Supporting organisations
Amanda Anderson (Moorembers managing over 1 million acres of protected and designated moorlands in England with government departments, agencies and other stakeholders. She advocates for practitioner led, bottom-up action to meet targets for biodiversity, ecosystems, rural communities and climate change mitigation.
Andrew Critchlow (NFU)
Andrew is NFU County Advisor for Derbyshire, representing farmers across Derbyshire with as many stakeholders as possible, as well as escalating issues within the NFU and cascading information down to members. Andrew also farms in Edale on the slopes of Kinder Scout, rearing sheep for breeding and has dairy heifers on ‘bed and breakfast’ during the winter months. He has been involved in agri-environment schemes for over 30 years.
Teresa Dent (GWCT)
Having taken a degree in Agriculture at Reading University, Teresa joined land and estate agents Strutt & Parker as a farming consultant. She was a partner with the firm for 13 years. She joined what was then the Game Conservancy, and is now the Game & Wildlife Conservation Trust (GWCT) as Chief Executive at the end of 2001. In this role, she has been able to combine her practical and business experience of farming and land management with the conservation prescriptions and policy produced by GWCT’s scientists.

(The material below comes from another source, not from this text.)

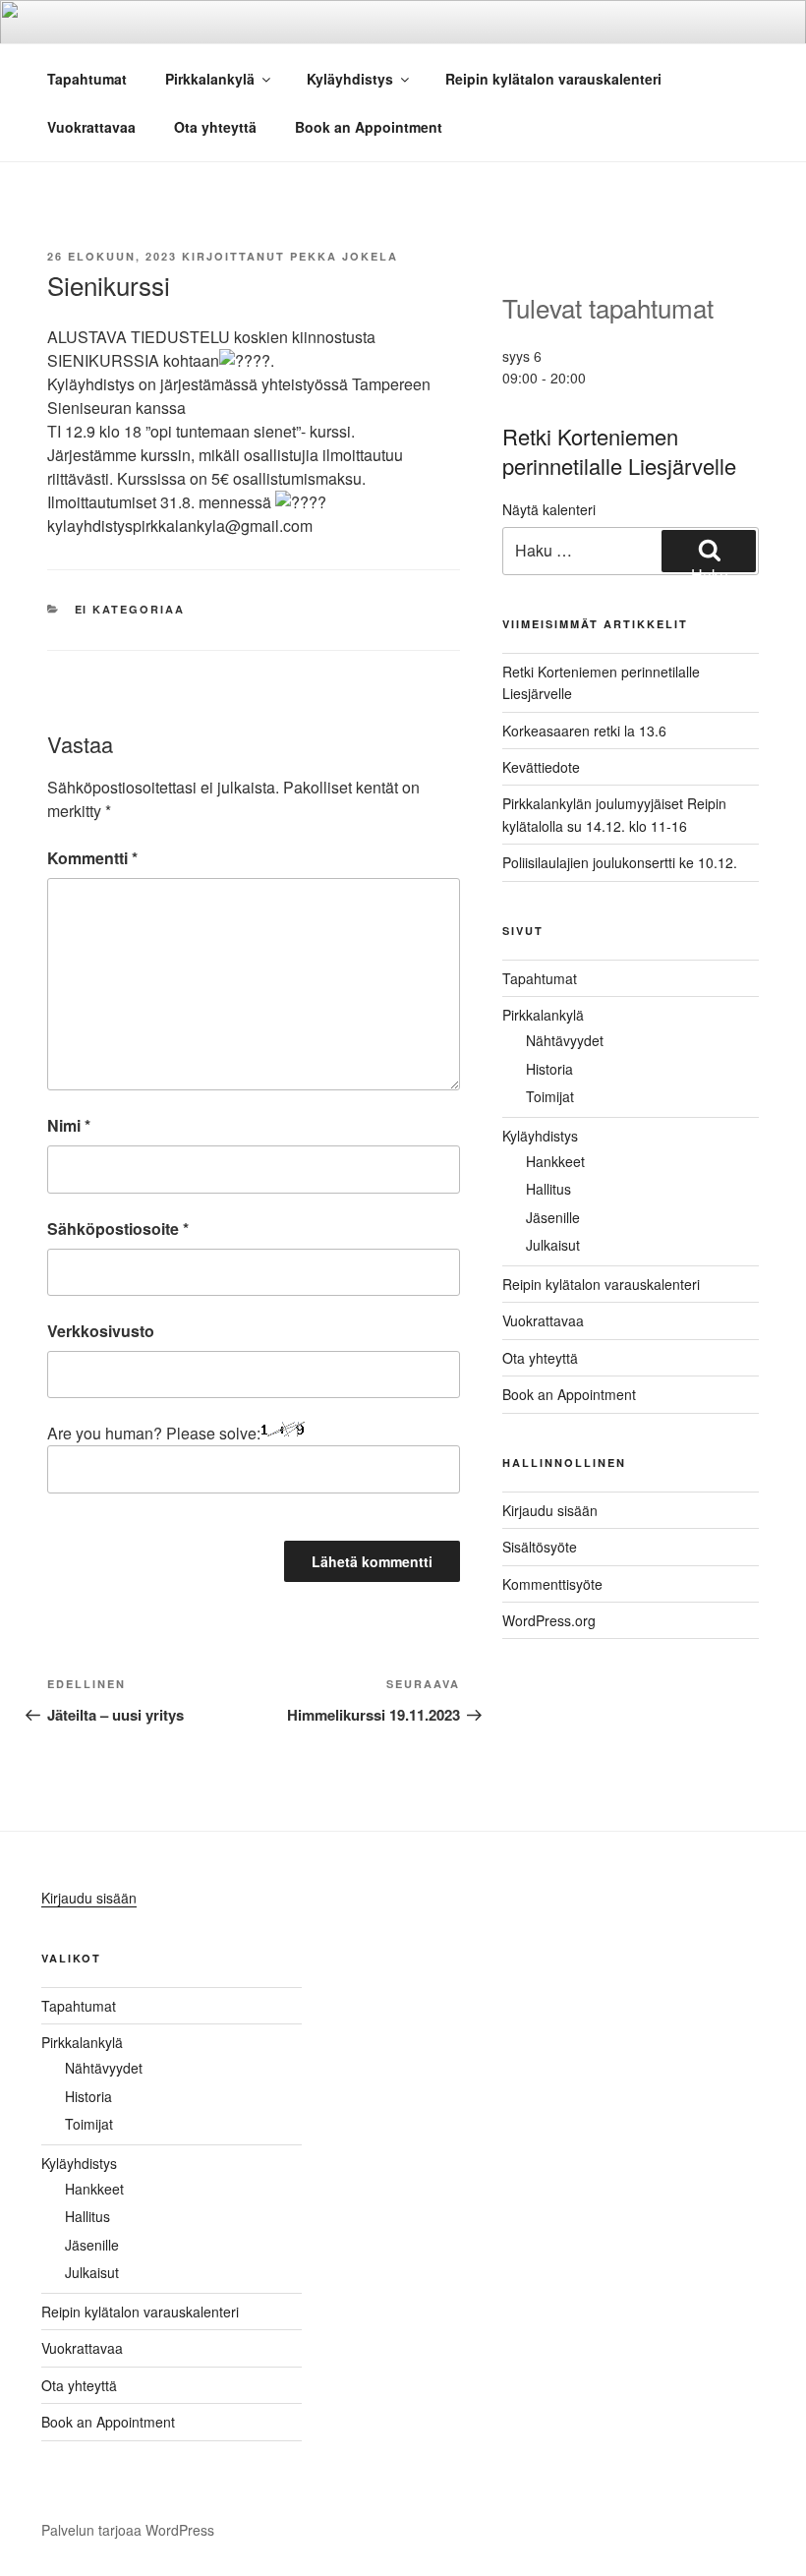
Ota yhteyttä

Teresa believes in practical, pragmatic conservation that finds space for wildlife alongside economic land uses such as farming, fishing, shooting and forestry. She works with a number of farmer groups operating at a landscape-scale to improve wildlife conservation, and helped set up the only farmer-led Nature Improvement Area in 2012. Since then she has helped GWCT create the concept of Farmer Clusters; groups of farmers working together, voluntarily, at landscape-scale to deliver nature conservation on their farms. There are now nearly 100 Farmer Clusters in England after three years of funding from Natural England.
Teresa is a Fellow of the Royal Agricultural Society of England, was a board member of Natural England (the government agency for nature conservation in England) between 2014 and 2020, is an honorary member of the National Gamekeepers Association and the Grasshoppers Farmer Group, and was awarded a CBE for services to wildlife conservation in the 2015 Queen’s Birthday Honours List.

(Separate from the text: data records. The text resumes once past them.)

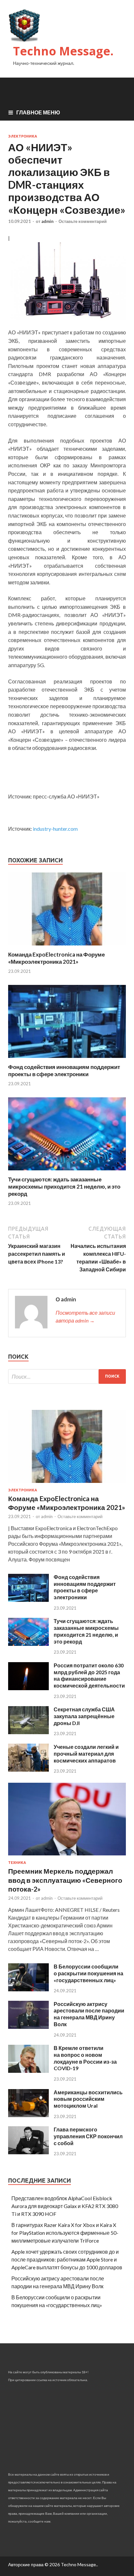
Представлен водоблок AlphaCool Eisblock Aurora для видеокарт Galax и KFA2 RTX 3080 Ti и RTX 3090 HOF (64, 2206)
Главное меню (38, 112)
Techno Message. (63, 51)
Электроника (22, 136)
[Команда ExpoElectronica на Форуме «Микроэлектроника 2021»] (67, 947)
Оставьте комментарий (83, 221)
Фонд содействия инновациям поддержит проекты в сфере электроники (64, 1070)
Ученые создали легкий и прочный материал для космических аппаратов (86, 1754)
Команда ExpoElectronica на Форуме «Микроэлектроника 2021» (56, 958)
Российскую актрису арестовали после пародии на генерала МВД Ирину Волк (89, 2014)
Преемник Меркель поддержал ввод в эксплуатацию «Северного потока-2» (65, 1880)
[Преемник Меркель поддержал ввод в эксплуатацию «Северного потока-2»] (67, 1856)
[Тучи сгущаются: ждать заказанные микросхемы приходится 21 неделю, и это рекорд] (67, 1172)
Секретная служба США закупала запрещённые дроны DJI (84, 1716)
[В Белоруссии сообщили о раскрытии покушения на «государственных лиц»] (28, 1989)
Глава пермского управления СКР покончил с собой (88, 2136)
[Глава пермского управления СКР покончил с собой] (28, 2152)
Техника (17, 1863)
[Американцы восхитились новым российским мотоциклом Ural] (28, 2115)
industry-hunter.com (55, 829)
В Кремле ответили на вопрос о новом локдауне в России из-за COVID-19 (85, 2058)
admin (47, 221)
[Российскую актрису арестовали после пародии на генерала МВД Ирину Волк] (28, 2027)
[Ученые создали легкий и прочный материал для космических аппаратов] (28, 1769)
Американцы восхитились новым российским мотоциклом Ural (88, 2099)
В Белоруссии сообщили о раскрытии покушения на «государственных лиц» (88, 1973)
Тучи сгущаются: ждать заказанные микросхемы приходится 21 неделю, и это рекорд (64, 1186)
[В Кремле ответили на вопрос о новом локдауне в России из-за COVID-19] (28, 2071)
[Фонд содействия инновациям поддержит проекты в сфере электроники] (67, 1059)
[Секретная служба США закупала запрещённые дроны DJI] (28, 1732)
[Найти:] (67, 1376)
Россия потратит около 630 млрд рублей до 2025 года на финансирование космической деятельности (89, 1675)
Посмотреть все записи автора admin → (85, 1317)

Chloe Palmer (Farmer Cluster Facilitator)
Chloe is an independent farm environment adviser with over 20 years experience of advising farmers and land managers on agri-environment topics. She facilitates the Hope Valley Farmers and Bradfield Farmers groups, providing conservation advice to members and organising technical events. She is also a freelance agricultural journalist writing for the Farmers Guardian and leads other agri-environment projects across the Peak District and South Yorkshire.

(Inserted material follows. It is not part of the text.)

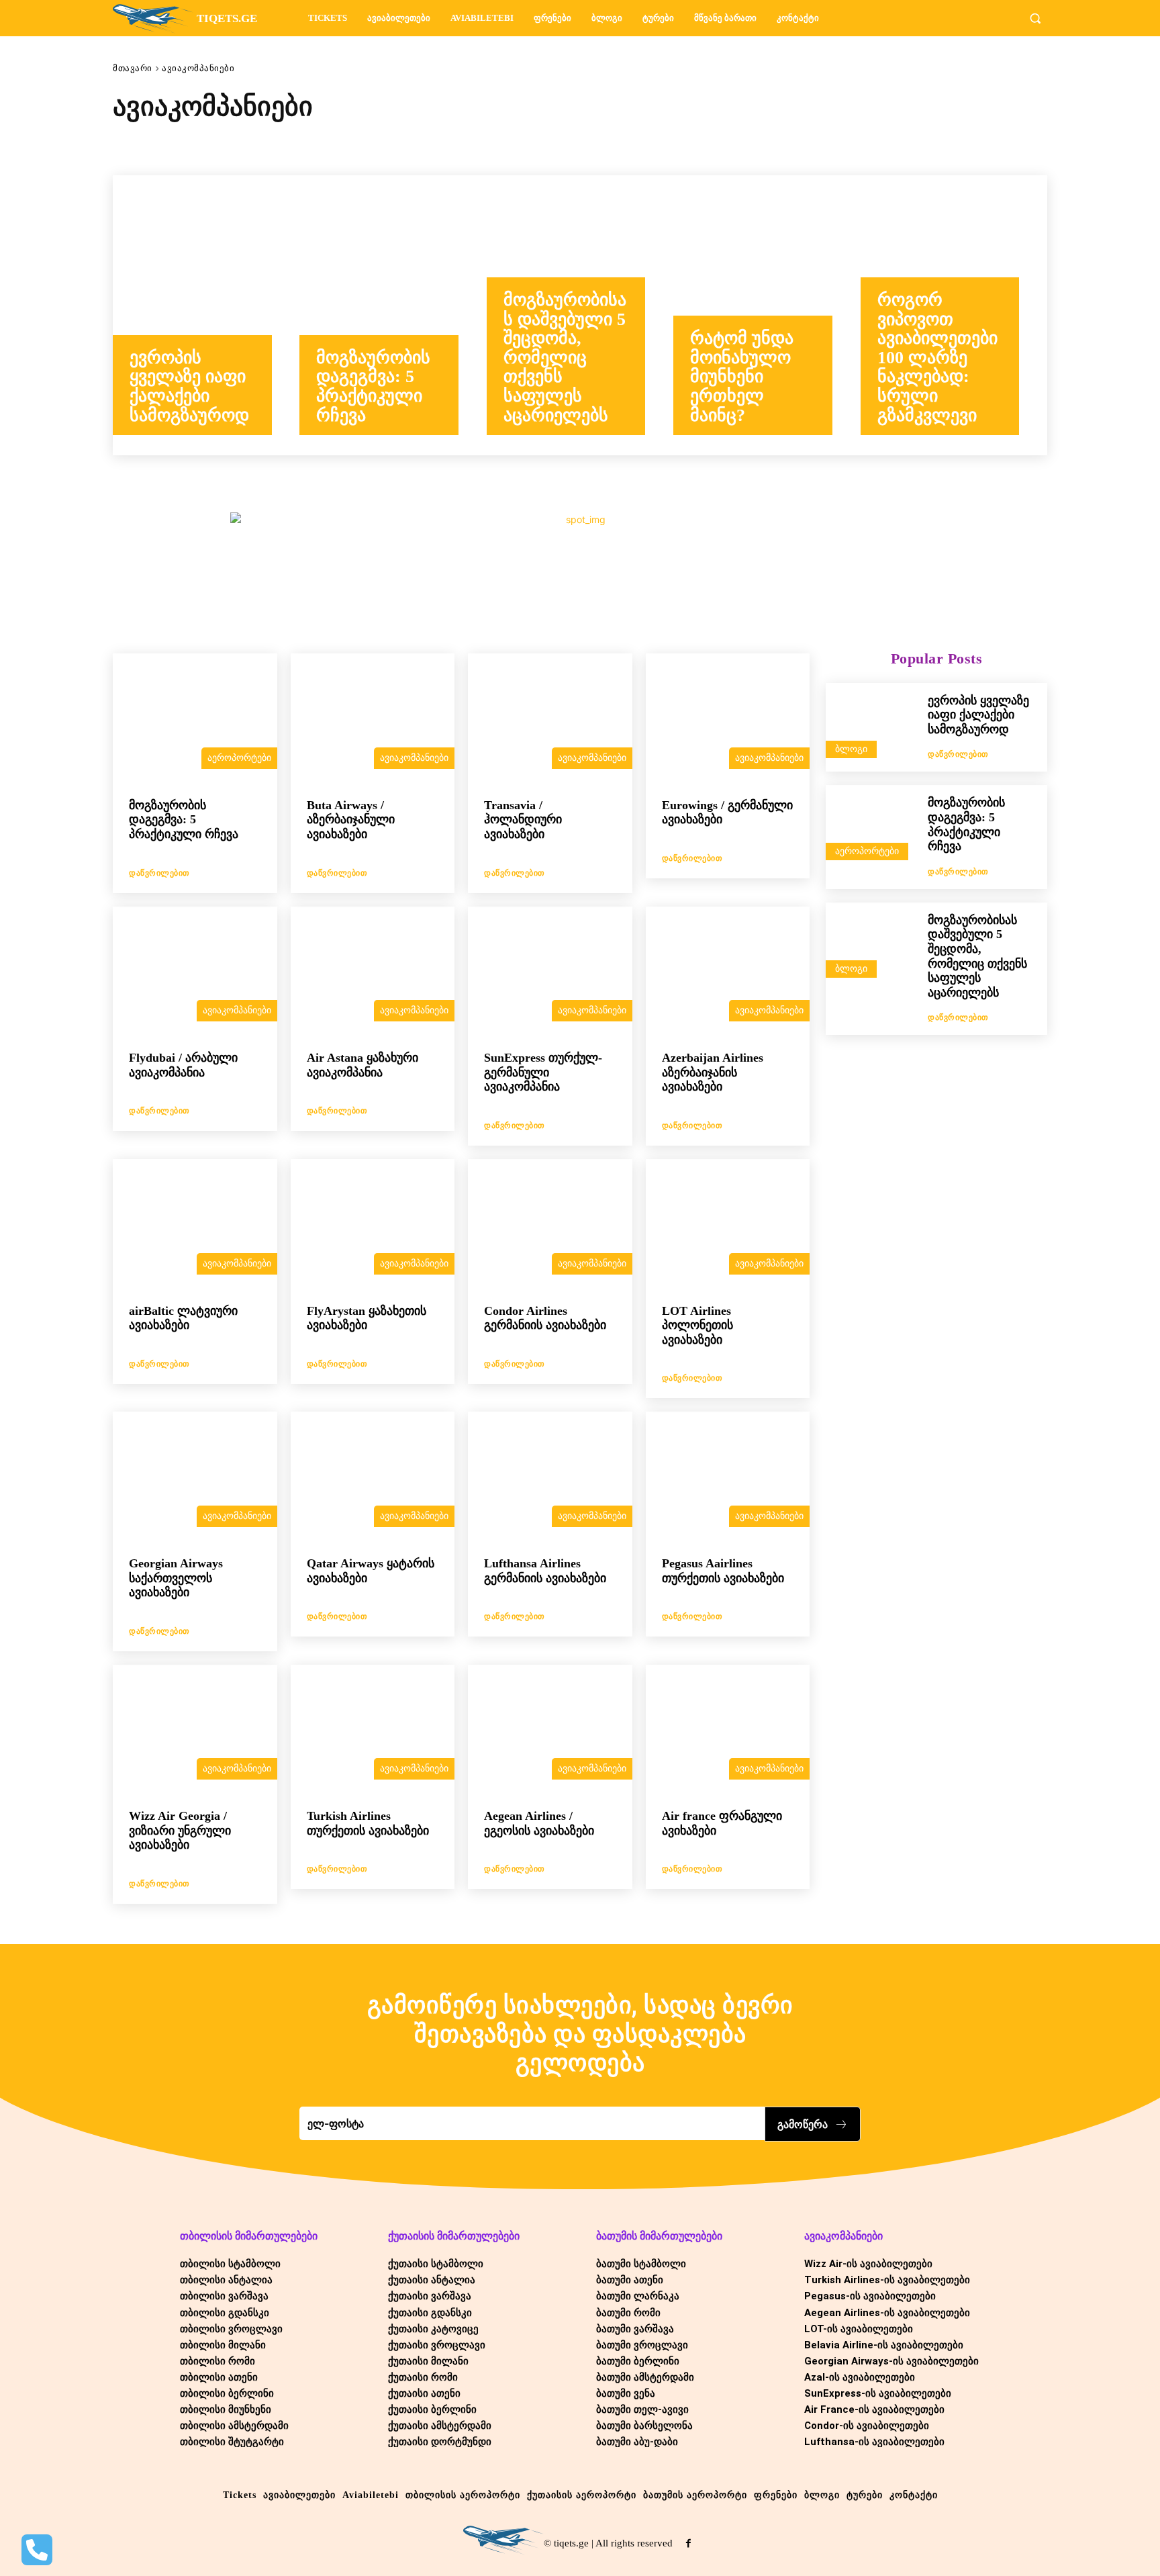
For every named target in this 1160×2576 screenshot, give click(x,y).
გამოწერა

Christopher Sparrow (Natural Capital Advisory)
Christopher is Managing Director of Natural Capital Advisory Ltd which has been drawn to support the PEF having played a crucial role in the creation and running of the Environmental Farmers Group. The role neatly fits with Christopher’s recent professional experience managing a substantive property portfolio (as Head of the Duchy of Lancaster’s 50,000-acre rural estate) and having supported the strategic direction of the farmer-driven co-operative, Camgrain. This experience has drawn several strategic parallels which has enabled the PEF to hit the ground running in terms of corporate governance and forward business planning during this crucial start-up phase. Christopher is really pleased to see and have the chance to work with farmers taking these proactive steps at this time of significant statutory, commercial and environmental change.”